Je prends quelques minutes pour me réchauffer sous mon nouvel accoutrement, qui se compose d'un caleçon, une paire de jeans, des chaussures, je n'ai pas trouvé de chaussettes, un tee-shirt immense, trois chemises, et deux des couvertures initiales. Je trouve dans les poches de mon jeans un portefeuille, un carnet, deux mouchoirs, des clés et des pièces de monnaies. Avant de retourner dans la pièce principale et tenter d'observer mes trouvailles sous la faible luminosité, je repasse en revue l'ensemble de la pile, trouve un autre petit carnet et quelques babioles. Finalement sous la pile je découvre le responsable de ma blessure initiale, un tas d'épée et de long couteau. Je prends une des épées et une dague et je retourne, dorénavant un peu plus équipé, dans la pièce principale.

Je dépose mon butin sur la table. Les pièces de monnaie sont des dollars australien. Serai-je en Australie ? Cette première supposition est confirmée par les diverses adresses inscrites sur le carnet que je trouve dans la poche arrière des jeans. Le portefeuille quant à lui ne contient aucun papier d'identité, je ne saurai donc pas si ces affaires m'ont appartenu ou non. J'y trouve quelques cartes de visites. La plupart des adresses se trouvent à Melbourne, laissant supposer que c'est la ville ou je me trouve. Cette ville est en Australie. Je sais où se trouve l'Australie, mais je ne sais pas où se trouve mon pays. Mais je sais que ce n'est pas l'Australie.

Les deux autres petits bouts de papiers griffonnés ne m'apprennent rien de plus, simplement deux numéros de téléphone. Je sais ce qu'est un téléphone. Je sais que petit j'ai démonté des téléphones. Mon père travaillait dans un endroit rempli de téléphones...
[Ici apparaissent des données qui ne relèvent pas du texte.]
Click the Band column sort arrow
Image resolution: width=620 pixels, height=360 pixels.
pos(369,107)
J'ai toujours froid malgré les cinq ou six couches de vêtements, et désormais armé j'ai beaucoup moins de ressentiments à me lancer à l'aventure. Ne pouvant rien déduire d'autre de mon carnet, je rempoche tous mes indices et ressort, la dague dans une main et l'épée dans l'autre. Ne sachant si partir à gauche ou à droite, je me décide pour la droite, c'est dans cette direction que j'avais trouvé les habits, c'est peut-être par là que se trouve la sortie, dans l'espoir qu'il y en ait encore bien une.
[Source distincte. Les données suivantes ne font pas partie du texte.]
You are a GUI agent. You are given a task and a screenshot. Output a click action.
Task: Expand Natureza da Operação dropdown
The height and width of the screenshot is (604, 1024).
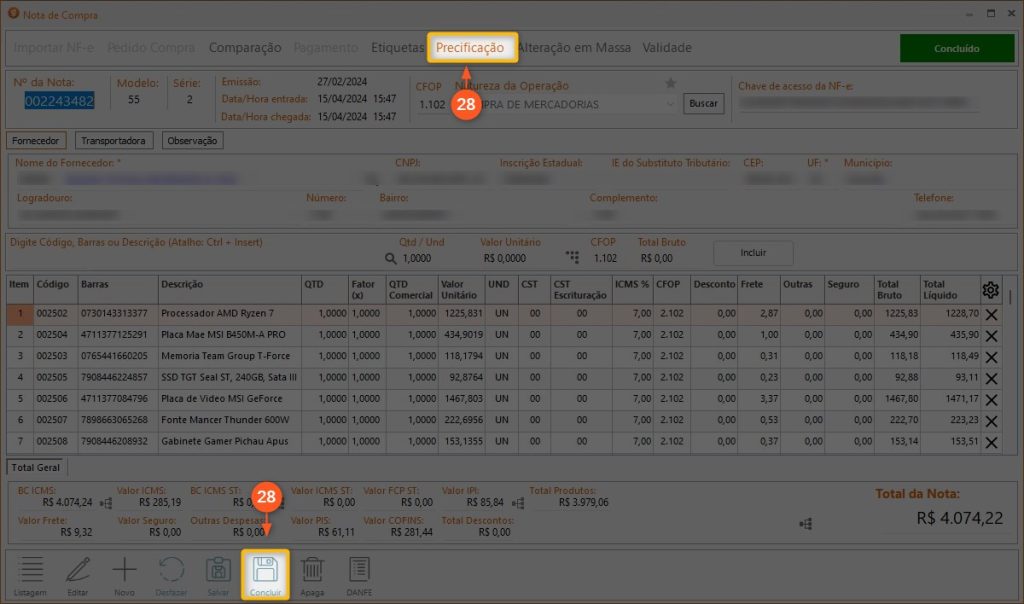click(669, 104)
J'avance lentement, l'épée pointée en avant, la dague frôlant la paroi. Le noir est complet, le froid toujours aussi présent. Je tente de m'énumérer ce que je sais, et ce que je ne sais pas. Je ne connais pas mon nom, mon âge... je ne sais même pas vraiment à quoi je ressemble. J'ai l'image d'une femme, ma mère, peut-être, ou ma femme. Elle est très belle. Je perçois une colère en moi, une tension, une envie de vengeance, mais je ne sais pas de quoi ou de qui.
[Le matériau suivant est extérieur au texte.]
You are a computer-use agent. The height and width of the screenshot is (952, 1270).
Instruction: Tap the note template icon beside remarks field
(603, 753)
Je marche longtemps, très longtemps, beaucoup plus longtemps que mes maigres souvenirs ne peuvent m'occuper. Je dois gravir plusieurs escaliers, traverser de nombreuses portes. Je n'ai pas la notion du temps qui passe, mais je dois marcher peut-être deux heures, ou le double. Je suis bloqué une première fois par une lourde porte. Mais avec de l'obstination je parviens à l'ouvrir. Une deuxième puis une troisième m'arrêtent encore sans doute une vingtaine de minutes chacune.

Jusqu'à ce que j'arrive à celle-ci. La porte précédente avait tout l'air d'un sas, une lourde porte ronde avec un volant rouillé pour l'ouvrir. Les deux qui avaient précédées étaient elle très lourdes, rouillées et difficiles à ouvrir, mais celle-ci n'a aucune prise. La faim et la soif commence à me tirailler avec insistance, et je ne me fais pas à l'idée de devoir faire demi-tour.

J'ai mal à la tête. Le froid sans doute me donne la migraine. Je m'assois contre la paroi un instant, après avoir tapé sans doute plus d'une demi-heure contre cette satanée ouverture. C'est plus un sas qu'une porte. Une porte blindée peut-être, condamnant l'accès à ces couloirs. J'y casserai même la lame de ma dague, en tentant d'en forcer l'ouverture par effet de levier dans le mince interstice.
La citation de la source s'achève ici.